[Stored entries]
* * * *
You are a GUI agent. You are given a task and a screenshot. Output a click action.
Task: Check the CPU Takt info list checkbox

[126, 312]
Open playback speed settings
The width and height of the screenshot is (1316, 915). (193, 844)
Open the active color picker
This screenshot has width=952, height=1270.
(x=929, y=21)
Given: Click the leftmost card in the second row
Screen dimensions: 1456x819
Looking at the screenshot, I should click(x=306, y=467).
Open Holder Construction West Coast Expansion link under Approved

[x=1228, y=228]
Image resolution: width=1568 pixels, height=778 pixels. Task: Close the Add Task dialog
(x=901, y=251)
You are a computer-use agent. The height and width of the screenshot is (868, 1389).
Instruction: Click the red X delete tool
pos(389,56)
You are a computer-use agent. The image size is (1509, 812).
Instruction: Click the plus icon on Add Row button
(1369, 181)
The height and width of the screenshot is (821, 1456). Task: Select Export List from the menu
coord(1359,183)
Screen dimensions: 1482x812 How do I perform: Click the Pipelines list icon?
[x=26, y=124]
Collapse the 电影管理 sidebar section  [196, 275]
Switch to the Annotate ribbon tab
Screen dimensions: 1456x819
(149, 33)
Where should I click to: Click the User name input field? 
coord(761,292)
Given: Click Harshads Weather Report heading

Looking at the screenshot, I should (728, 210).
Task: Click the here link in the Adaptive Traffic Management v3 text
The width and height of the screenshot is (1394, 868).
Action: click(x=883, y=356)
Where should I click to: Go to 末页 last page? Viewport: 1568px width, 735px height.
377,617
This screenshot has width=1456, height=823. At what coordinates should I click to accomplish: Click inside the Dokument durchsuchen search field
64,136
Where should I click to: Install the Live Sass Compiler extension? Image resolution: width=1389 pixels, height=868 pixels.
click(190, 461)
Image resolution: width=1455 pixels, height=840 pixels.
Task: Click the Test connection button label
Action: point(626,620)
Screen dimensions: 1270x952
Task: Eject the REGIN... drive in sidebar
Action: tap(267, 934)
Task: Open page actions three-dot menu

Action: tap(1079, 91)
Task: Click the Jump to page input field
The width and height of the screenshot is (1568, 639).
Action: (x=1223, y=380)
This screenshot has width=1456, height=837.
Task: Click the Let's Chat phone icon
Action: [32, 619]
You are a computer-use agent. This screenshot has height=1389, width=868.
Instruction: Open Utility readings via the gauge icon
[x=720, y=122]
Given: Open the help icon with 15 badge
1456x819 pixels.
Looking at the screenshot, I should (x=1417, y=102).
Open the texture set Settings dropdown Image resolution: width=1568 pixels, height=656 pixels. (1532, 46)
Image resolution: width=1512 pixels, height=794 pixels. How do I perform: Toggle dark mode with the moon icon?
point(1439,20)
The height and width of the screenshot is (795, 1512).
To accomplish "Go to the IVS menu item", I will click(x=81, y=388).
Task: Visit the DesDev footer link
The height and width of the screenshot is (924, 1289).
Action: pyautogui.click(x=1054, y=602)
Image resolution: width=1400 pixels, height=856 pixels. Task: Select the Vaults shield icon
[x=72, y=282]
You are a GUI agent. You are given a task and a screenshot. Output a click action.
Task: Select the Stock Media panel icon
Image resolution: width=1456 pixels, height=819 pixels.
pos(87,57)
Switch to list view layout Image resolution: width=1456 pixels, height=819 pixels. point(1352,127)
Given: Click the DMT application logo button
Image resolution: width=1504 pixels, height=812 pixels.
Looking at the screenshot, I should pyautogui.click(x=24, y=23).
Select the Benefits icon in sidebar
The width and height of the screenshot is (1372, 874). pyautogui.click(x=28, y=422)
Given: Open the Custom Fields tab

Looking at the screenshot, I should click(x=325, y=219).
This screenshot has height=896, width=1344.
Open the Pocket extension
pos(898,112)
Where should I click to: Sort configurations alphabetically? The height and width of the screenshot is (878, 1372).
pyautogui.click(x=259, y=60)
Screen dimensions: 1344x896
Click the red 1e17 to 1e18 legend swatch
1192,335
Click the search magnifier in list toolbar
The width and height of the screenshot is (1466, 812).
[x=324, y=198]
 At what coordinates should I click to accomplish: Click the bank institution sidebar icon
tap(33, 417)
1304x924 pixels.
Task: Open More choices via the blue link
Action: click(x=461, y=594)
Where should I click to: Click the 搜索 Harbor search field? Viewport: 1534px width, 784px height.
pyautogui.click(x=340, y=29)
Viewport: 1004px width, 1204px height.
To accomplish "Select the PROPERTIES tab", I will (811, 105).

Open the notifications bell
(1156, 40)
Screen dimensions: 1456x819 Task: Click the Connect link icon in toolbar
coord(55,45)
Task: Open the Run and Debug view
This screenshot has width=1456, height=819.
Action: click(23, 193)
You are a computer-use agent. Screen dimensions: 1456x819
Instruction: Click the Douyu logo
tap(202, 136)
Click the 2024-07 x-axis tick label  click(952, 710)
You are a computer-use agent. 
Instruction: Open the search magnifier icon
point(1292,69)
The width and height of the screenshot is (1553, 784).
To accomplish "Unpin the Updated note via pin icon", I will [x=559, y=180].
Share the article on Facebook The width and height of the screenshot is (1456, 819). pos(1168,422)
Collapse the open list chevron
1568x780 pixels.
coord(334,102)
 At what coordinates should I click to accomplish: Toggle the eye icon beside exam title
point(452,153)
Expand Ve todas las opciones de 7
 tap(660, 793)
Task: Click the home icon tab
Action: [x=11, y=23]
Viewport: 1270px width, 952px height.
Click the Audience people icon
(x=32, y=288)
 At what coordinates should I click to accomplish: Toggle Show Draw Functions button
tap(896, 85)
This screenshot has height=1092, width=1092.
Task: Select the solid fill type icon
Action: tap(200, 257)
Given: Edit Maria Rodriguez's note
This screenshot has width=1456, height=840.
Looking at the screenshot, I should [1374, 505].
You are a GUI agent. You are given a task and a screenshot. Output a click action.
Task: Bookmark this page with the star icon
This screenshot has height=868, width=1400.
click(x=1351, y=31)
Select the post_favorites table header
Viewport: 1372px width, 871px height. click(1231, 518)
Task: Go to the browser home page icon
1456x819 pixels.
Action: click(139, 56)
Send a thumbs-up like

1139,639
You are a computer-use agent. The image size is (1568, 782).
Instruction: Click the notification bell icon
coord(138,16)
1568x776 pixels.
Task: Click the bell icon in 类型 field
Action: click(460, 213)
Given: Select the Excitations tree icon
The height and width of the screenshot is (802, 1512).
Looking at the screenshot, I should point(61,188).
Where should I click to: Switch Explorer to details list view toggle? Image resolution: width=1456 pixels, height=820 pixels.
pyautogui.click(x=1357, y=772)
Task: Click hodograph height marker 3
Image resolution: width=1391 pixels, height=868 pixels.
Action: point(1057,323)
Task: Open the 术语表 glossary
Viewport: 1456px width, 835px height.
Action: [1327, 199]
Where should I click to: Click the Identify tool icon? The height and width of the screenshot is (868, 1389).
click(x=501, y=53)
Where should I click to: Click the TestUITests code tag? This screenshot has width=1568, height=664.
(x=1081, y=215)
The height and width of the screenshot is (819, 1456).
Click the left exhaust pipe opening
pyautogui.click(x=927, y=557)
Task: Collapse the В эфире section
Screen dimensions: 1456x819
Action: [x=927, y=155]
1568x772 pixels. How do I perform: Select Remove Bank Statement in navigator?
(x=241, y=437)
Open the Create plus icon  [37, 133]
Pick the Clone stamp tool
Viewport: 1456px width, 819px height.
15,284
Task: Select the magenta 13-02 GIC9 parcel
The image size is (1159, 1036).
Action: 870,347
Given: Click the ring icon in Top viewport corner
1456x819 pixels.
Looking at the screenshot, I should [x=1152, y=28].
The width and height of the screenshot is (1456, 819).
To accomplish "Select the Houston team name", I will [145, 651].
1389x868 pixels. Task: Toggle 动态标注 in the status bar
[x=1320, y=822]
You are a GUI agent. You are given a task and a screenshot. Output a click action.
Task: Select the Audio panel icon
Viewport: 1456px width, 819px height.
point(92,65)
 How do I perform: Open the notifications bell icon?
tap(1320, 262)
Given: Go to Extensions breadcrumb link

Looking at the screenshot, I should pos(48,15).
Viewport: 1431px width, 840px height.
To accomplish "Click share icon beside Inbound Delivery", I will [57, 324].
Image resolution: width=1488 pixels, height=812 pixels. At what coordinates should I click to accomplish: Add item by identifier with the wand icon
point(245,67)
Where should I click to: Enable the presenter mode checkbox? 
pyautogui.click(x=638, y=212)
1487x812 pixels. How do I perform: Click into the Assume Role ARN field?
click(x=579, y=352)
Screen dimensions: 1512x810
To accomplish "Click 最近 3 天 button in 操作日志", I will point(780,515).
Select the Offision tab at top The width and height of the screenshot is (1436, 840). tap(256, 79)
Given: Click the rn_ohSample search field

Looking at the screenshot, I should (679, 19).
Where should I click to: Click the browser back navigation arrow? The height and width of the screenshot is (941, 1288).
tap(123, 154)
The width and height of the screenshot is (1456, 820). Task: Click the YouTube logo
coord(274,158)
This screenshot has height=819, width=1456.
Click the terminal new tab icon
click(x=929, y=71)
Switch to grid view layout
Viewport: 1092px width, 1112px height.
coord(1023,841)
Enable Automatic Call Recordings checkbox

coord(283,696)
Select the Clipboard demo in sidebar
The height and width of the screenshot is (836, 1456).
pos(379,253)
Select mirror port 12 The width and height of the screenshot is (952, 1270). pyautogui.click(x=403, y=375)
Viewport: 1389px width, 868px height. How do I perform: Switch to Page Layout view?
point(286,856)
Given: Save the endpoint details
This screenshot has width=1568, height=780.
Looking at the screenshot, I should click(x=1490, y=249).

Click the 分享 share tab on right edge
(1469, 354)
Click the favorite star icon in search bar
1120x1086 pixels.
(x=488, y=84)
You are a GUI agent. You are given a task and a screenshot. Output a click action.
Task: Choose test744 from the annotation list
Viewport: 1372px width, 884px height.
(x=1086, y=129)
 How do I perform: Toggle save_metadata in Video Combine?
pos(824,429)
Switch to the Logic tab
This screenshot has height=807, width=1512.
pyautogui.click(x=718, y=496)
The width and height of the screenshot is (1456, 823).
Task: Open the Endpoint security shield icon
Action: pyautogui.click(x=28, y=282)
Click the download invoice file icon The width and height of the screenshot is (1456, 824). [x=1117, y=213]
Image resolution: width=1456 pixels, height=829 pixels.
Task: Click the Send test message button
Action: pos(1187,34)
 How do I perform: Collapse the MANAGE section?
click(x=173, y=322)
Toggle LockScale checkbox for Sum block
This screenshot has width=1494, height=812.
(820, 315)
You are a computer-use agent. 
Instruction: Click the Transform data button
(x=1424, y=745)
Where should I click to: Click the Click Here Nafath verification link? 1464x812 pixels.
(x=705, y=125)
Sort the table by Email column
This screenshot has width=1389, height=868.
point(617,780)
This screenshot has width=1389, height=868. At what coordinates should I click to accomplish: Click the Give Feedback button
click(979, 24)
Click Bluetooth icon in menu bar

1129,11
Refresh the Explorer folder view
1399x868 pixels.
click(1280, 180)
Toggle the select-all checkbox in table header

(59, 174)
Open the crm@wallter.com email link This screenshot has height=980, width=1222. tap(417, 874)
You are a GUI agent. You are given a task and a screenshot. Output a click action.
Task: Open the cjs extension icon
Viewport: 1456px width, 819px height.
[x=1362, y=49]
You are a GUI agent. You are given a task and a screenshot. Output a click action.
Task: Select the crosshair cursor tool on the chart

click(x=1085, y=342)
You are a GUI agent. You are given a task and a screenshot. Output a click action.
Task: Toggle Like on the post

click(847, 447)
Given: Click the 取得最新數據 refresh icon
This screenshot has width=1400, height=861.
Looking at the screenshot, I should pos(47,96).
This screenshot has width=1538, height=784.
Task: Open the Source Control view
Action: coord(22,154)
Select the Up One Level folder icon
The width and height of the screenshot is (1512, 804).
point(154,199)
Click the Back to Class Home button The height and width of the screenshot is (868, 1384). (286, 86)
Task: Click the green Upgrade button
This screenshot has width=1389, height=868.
* * * *
DIRECTIONS FOR THIS TASK -
Look through the entries above and quote exactly the lines from the line with "Given: Click the 取得最新數據 refresh icon" to the line with "Select the Up One Level folder icon", counting both of those lines.

THE COMPLETED TASK -
Given: Click the 取得最新數據 refresh icon
This screenshot has width=1400, height=861.
Looking at the screenshot, I should pos(47,96).
This screenshot has width=1538, height=784.
Task: Open the Source Control view
Action: coord(22,154)
Select the Up One Level folder icon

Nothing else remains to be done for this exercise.